Women and women’s issues have been placed in the forefront of society to such an extent that a special Day has been designated for them, which is a testimony to their importance. It also demonstrates the need for women’s issues to be addressed as well as for honoring them.

The subject of Hijab is an especially significant matter to discuss and publicize due to the misunderstandings that persist regarding it. Rather Hijab is the most apparent garment that instantaneously sets a Muslim woman apart from the rest of the population.

Therefore, Muslim women automatically become the ambassadors of Islam. A religion that has received much negative and incorrect propaganda as well. But the women, like all ambassadors who represent institutions with honor, adorn this Islamic dress with full conviction in their faith and all that it stands for, which is peace and all that is good. Henceforth, Hijab serves manifold purposes. However, to understand this concept one must understand the literal meaning of Hijab first. Hijab, in Islam, comes from the Arabic root word ‘Hajaba’, which means to conceal or cover. Outwardly, in the physical sense, Hijab is to cover or conceal one’s body except the face and hands. Others may choose to also cover these parts of the body as well, but it is not necessary.

Socially, Hijab is about maintaining one’s composure and conduct with modesty, dignity and noble speech.
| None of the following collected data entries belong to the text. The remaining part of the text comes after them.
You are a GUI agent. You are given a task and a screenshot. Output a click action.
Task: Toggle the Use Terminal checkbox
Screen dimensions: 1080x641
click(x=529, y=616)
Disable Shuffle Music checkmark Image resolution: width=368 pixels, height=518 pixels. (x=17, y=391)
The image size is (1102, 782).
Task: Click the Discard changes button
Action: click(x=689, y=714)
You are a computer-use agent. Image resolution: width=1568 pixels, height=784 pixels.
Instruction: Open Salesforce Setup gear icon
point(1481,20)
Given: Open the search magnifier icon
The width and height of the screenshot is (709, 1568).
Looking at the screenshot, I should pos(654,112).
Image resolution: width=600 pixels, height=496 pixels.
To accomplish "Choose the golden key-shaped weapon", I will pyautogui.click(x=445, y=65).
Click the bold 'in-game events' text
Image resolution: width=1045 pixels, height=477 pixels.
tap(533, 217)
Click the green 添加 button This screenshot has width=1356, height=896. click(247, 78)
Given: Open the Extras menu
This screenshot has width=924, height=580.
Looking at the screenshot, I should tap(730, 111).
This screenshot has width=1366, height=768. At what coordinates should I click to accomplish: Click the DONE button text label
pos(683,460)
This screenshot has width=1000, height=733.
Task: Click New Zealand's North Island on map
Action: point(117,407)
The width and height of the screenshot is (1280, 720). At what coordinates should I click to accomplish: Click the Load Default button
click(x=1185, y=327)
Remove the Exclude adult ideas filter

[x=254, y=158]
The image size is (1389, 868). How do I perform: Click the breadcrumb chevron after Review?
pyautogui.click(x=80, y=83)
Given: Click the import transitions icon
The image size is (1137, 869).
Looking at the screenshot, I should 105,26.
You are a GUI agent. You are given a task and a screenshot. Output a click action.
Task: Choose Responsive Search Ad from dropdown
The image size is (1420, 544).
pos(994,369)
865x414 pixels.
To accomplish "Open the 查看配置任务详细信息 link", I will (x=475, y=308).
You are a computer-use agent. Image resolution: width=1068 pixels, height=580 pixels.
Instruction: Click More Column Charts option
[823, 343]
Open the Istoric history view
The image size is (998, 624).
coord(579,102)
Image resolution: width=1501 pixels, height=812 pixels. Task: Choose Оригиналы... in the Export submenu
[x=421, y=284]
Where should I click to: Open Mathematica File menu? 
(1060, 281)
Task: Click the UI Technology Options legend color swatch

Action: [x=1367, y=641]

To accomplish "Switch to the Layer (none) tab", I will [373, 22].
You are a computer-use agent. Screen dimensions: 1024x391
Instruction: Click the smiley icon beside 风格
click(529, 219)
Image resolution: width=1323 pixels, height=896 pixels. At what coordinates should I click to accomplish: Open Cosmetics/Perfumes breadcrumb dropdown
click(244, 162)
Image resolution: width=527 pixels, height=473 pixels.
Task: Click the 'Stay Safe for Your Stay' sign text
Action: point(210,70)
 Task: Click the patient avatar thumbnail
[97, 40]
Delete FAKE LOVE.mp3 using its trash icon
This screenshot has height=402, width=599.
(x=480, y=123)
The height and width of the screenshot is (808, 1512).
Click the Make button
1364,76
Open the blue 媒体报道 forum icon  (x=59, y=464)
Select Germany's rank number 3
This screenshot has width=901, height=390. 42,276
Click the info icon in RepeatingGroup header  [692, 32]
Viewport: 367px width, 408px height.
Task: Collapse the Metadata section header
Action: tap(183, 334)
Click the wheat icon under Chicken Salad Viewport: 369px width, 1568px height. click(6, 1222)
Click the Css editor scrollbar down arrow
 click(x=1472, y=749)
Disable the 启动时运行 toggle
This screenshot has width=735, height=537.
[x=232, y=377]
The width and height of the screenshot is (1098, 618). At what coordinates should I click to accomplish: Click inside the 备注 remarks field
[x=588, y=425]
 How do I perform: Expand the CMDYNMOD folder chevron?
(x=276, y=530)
One manner of Hijab flatters the other. However, the physical aspect of Hijab is the one that receives the most negative attention by those who do not understand it. In fact, Hijab harmonizes the pure inner nature of a women and the outer beauty of a Women. Men also have a hijab to observe which is righteous conduct and to dress in loose and unrevealing clothing to ensure their modesty and dignity as well. Yet, the covering of the outer garment is emphasized for the women more so due to her delicate and beautiful features. Hence, the Hijab powerfully minimizes moral degradation in society. It promotes dignity because a woman is honored for who she is and not by how she appears. She is valued by her skills and characteristics and not judged according to superficial standards, such as materialism and looks. Hijab enables women to have confidence by empowering them to move about in society without the fear of being a target of unwarranted advances and sexual assaults and exploitation, which are greatly reduced by the observance of Hijab. The modest garment ensures women that she will be viewed based solely for who she is as a person giving her full strength to progress towards achieving things that really matter in life. The covering in no way prohibits women from becoming active participants in society, rather it gives her more freedom to do so.

And above all, Hijab is an act of obedience to the Creator that is manifested through His commandments. It is stated in the Holy Qur’an “Tell the believing women to draw their outer garments around them (when they go out or are among men).” (33:59)

This can be even more appreciated when the testimony to observing a religious covering is also found in the Bible. “And every woman who prays or prophesies with her head uncovered dishonors her head.” 1 Corinthians 11:3-6

“I also want women to dress modestly, with decency and propriety, not with braided hair or gold or pearls or expensive clothes, but with good deeds, appropriate for women who profess to worship God.” 1 Timothy 2:9-10

In conclusion, Hijab is a source of empowerment whereby millions of Muslim women around the world wear the Hijab as part of their faith.  Far beyond from being oppressive, the Hijab is an act of liberation, purity and a sure sign of faith. Undoubtedly, respect for women is paramount in Islam, as this is illustrated by means of the Hijab; for certainly, she may not be seen, but she is heard.